Wednesday, March 23, 2016

Flying Monkey Game

Jeffrey and I are working together to make our first game. Both of us want to contribute as a programmer, however as artist is as important as programmer and I can't draw so Jeffrey agreed on the drawing job. In our first meeting, we talked about ideas, what we should do, what our game should be and I wanted to create a game about a monkey, because this year is a Monkey year. At first, I just want to create some random monkey climbing around in the jungle, avoiding danger and taking objectives. Then Jeffrey thought it would be great if we have a flying monkey riding a jet pack with a gun, shooting enemies with bananas so we came up with this game: Flying Monkey.
My role is to create interaction with all the characters, we planned to make it endless run and random spiders or snakes would appear and we have to avoid it or shoot it down, but I have not figure out how to create random stuff and endless room. Therefore for our first playable, I just made one simple game with five big black spider running around in a simple path, our monkey can shoot them down to pick up the giant banana and win the game. Here is the link to our first playable ever: link.
My main question is should I create a fence around the room, that limits our monkey's movement, I think that would be create, and easier to show that spider crawl up and down from there. We will develop the game more and more, and will come up with a better version of Flying Monkey soon.

Wednesday, March 9, 2016

Video Games Experience


On Monday March 7, 2016 Garrett and I played several games, but the three most impressive to me are "This is the only level", "The Beagles", and "Wizard Wizard." The common things between the three games are simple designs, jumping to avoid dangerous traps and using arrow buttons as main movement. "This is the only level" is really interesting, if I had not watched Garrett played it, I would have no ideas how to pass through the stages. There are different stages with different environments but the same objective: to go through the gate at the right corner. At each stage, there is one short line at the left corner as a hint to player how to pass the stage. The game shows us different ways to show one problem, and sometimes it requires an open-minded player to figure out new, out of the box thinking to reach the final stage (for example: refreshing the stage, reading the credits, etc).
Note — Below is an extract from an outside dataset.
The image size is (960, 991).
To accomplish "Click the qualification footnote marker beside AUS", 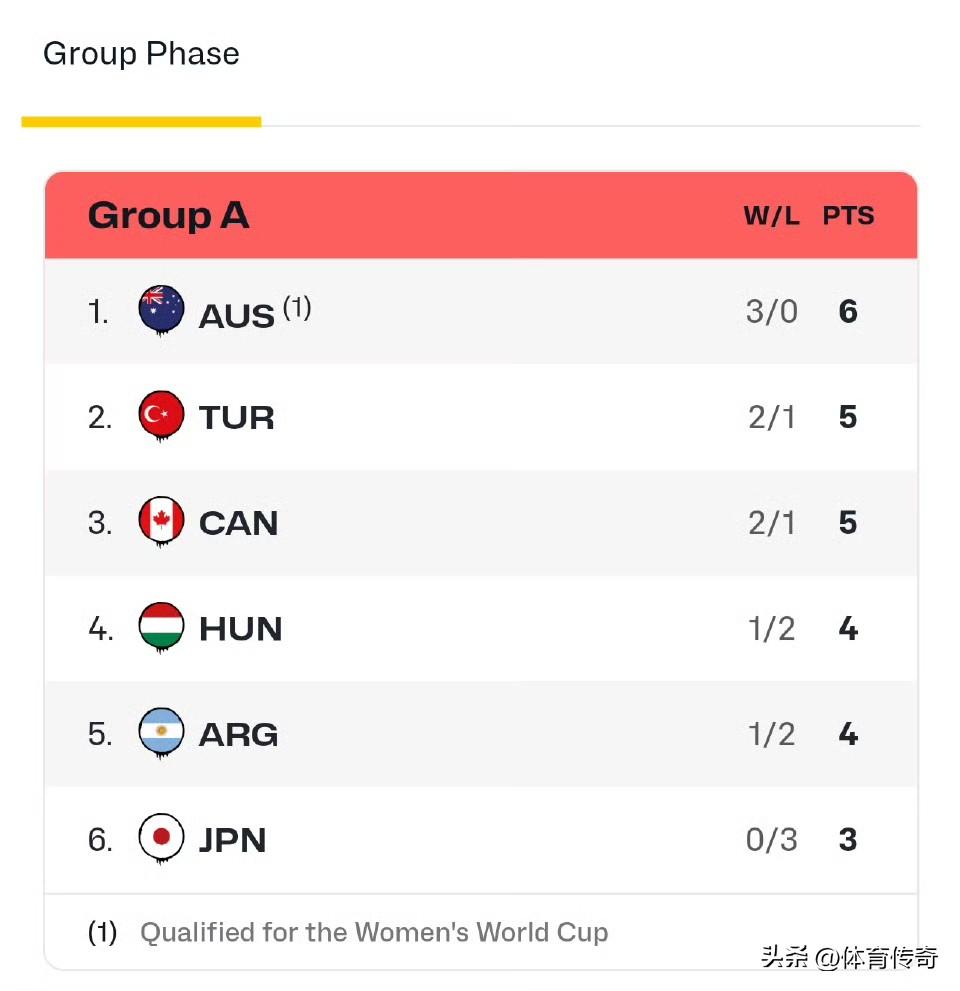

For "Wizard Wizard", this game is the most difficult among the three. We died more than fifty times that night just to pass seven stages. The game's mechanic is simple and often seen at most game: jumping around to avoid the saw and get the key, to reach the gate. The wizard can use double jump too so it makes him more flexible for going up and down levels. The last game is "The Beagles" where we need to go to different height levels to rescue all the beagles, if we miss one, we lose. To go to higher level, we have to use rope; to go to lower level, we can either jump straight down or use parachute if it is too high. We have to fight the doctors and pet controls by shooting owls at them; ropes, parachutes and owls are picked up along the way. All there games are fun to play and watch. Garrett played "This is the only level" first, and he has played it many times before, that makes him the expert to go through the level really fast and gives me the idea of how to pass it with an open thinking. New tricks and skills are easily to learn if you watch others play it first, so that you can make it your own and develop the tricks.